While I had awful insomnia last night, I sat down and had and  was reading one of The Pervocracy's old posts ("Ooh Baby") which brought to mind my views on the issue of consent in children.

In the post linked to above, Holly talks about a baby that she saw in the grocery store and her mother had put makeup on her and pierced her ears.  Holly was fairly taken aback and quite frankly it's just something I have never and (most likely) will never understand.

Not only is this mother sexualizing her less-than-a-year-old child (which is bad enough on it's own), but the parent is making an assumption about their child and placing assumptions about who that child should be, long before that child starts to think about who they are.  Maybe it's just a touchy subject for me, I didn't pierce my ears till a month ago (after much deliberation), but maybe that child will grow up and wish their ears hadn't been pierced.  Maybe that child will grow up and wish that they had be the one to decide they wanted their ears pierced.

Yes, getting your ears pierced is a fairly minor thing, but it is being done to your body, not someone else's and, ultimately I think it is you (used in a general sense) that should decide whether you want to inflict harm (however minor) on yourself.  I believe that yes, even children should have this right.

And for me, it's about so much more than just mere ear piercing.  People so rarely ask children's thoughts, feelings, or permission for anything.  And in regard to ear piercing, where does making decisions for your children without even talking to them end?

What about intersex infants, those born with "ambiguous genitalia"?  Should the parents make a decision about their child's genitalia at birth, within the first 48 hours of their child's birth, as doctors so often recommend? [1] I will obviously argue against this practice and yet is far more common than many people suspect.  Why not let the child grow up a few years and as they grow explain to them what is different about their body, explain how it is different than "normal".  Then after the parents have done this, explain to them the options and fucking ask their child what they think about their body.

The arguments I have heard against this range from: but they won't grow up normally to (the more rational) but they will be teased.  In the face of the first argument my response is: so what?

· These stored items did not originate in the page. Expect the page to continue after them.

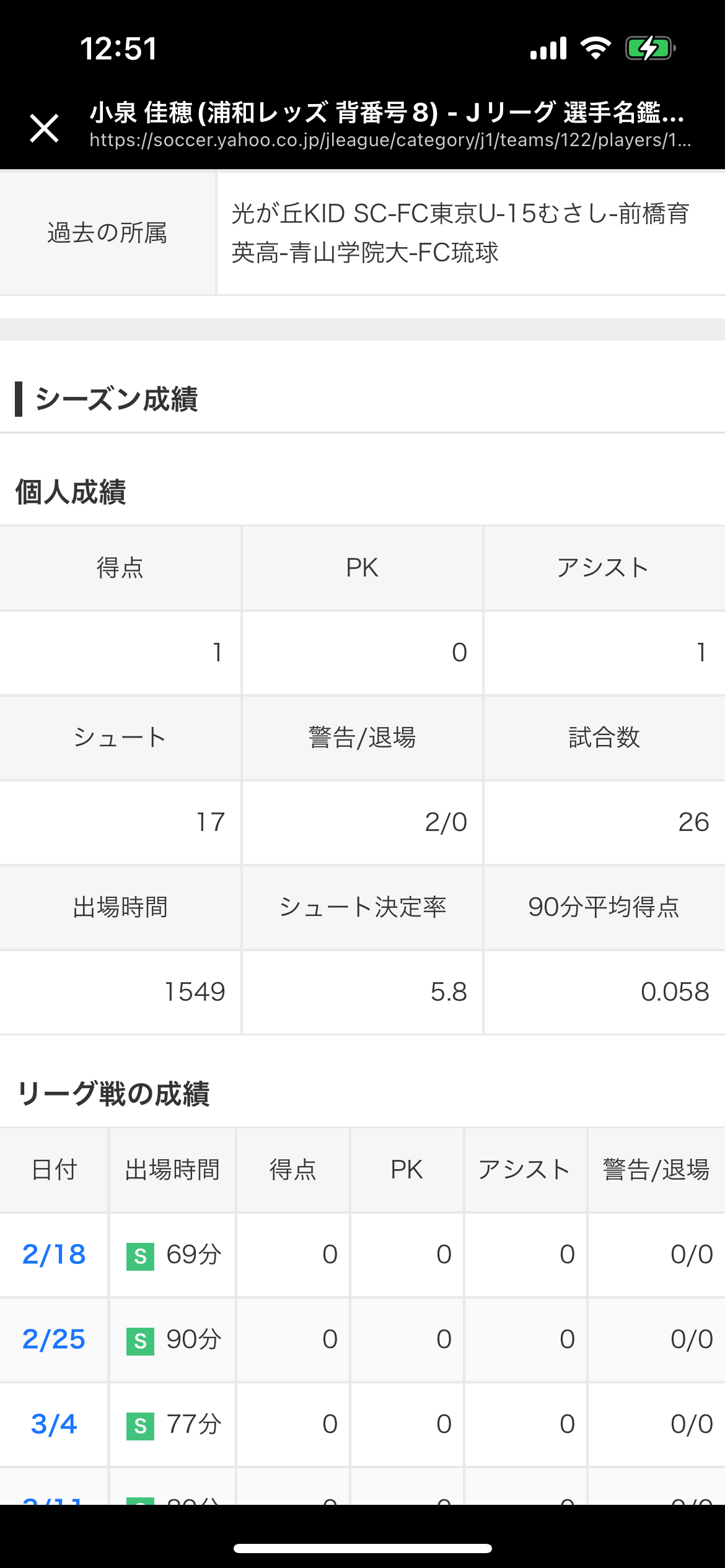Click the 過去の所属 label cell
This screenshot has height=1568, width=725.
point(107,233)
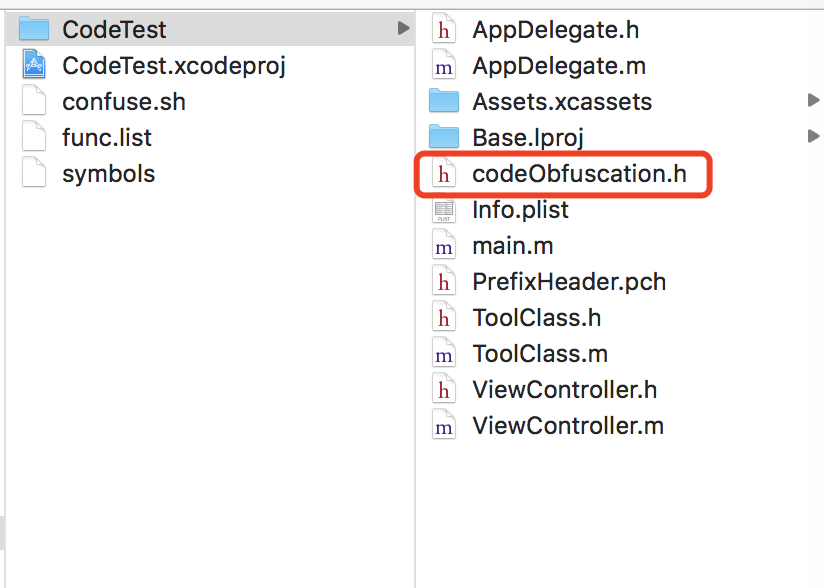Image resolution: width=824 pixels, height=588 pixels.
Task: Expand the Assets.xcassets disclosure arrow
Action: pyautogui.click(x=813, y=101)
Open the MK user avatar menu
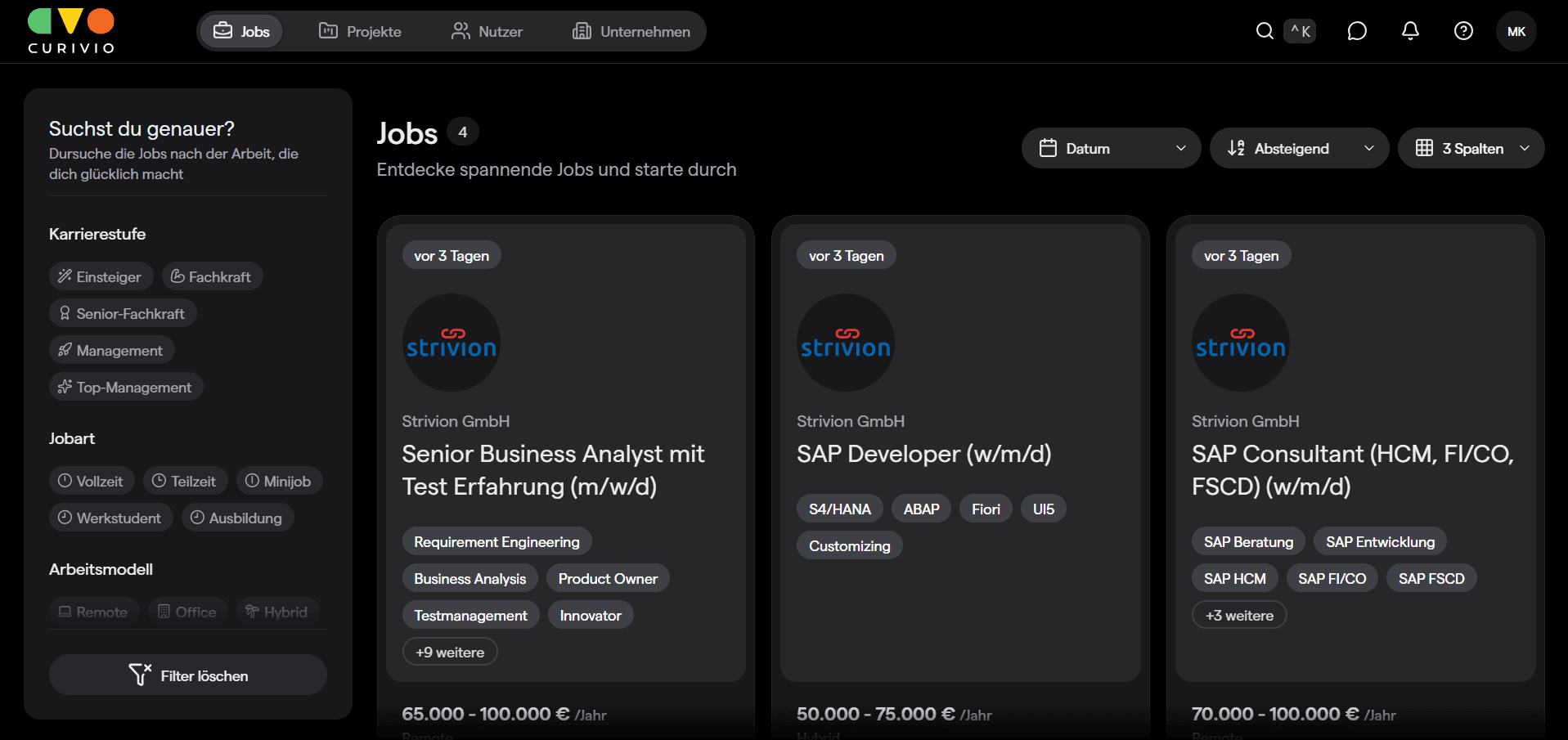Screen dimensions: 1568x740 (x=1516, y=31)
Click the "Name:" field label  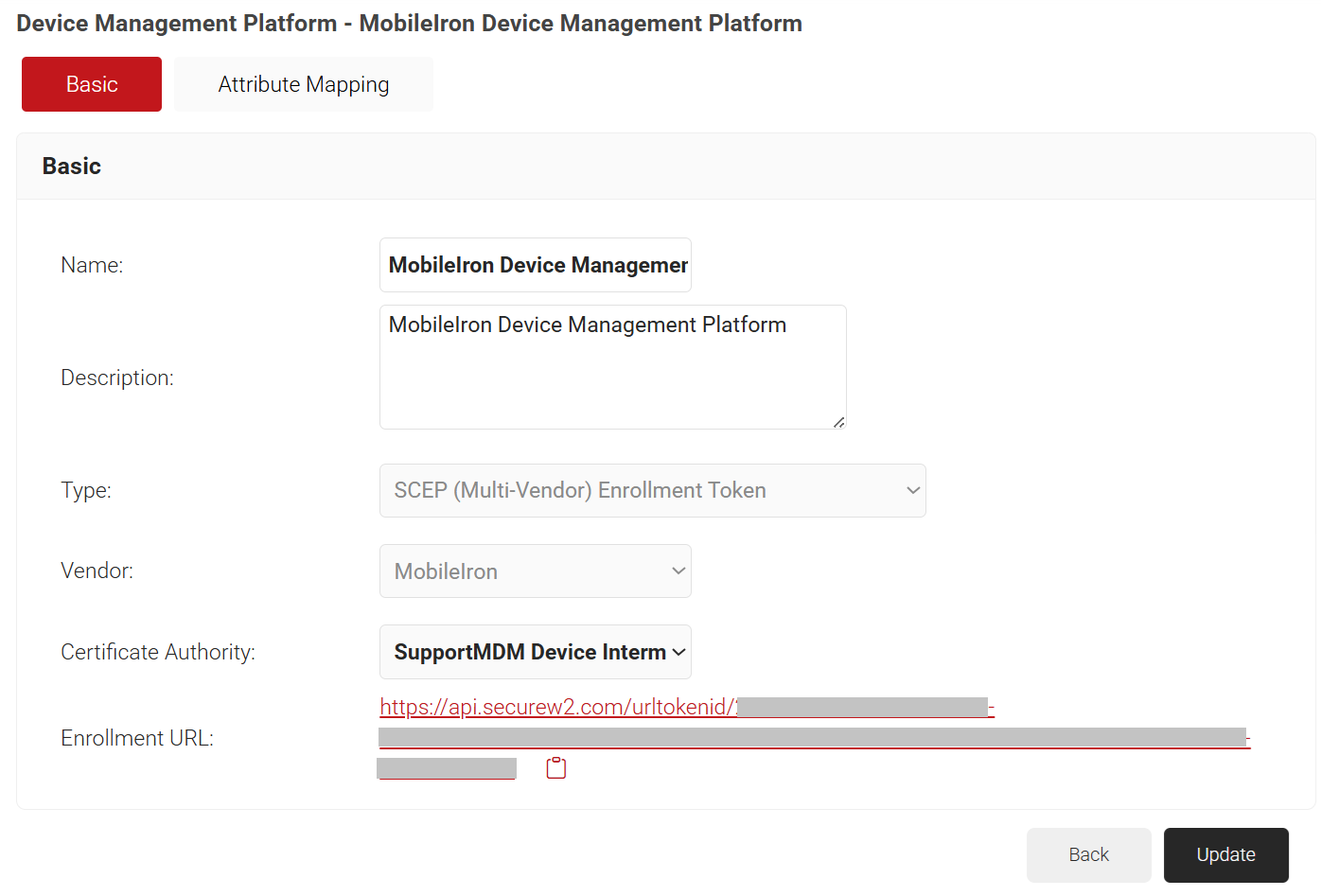pos(92,265)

Normal is overrated and I would much prefer my child to grow up an individual who understands themselves.  To the second argument I would say: if the parents explain to their child that teasing is a possibility and explain why other people might laugh and mock, but assure their child that they should be free to be themselves, then teasing shouldn't be the biggest issue in the world.  People so often underestimate children's understanding of situations and I understand the urge to want to protect them from all teasing but ultimately I think a bit of teasing is worth the heartache/break later in life from potentially assigning a child at birth what the child considers the wrong sex.

I'm sorry for the excessively long post (I am naturally a very verbose person).  This is something I feel passionately about and something that always bothered me growing up.  I just wanted to be asked my opinion, children are people and the ageism built into most cultures is something that bothers me more than most things.

[1] This is an article through the Intersex Society of North America which discusses what intersex is and how it is often handled. Dominant treatment protocals is particularly relevant to what I discuss above.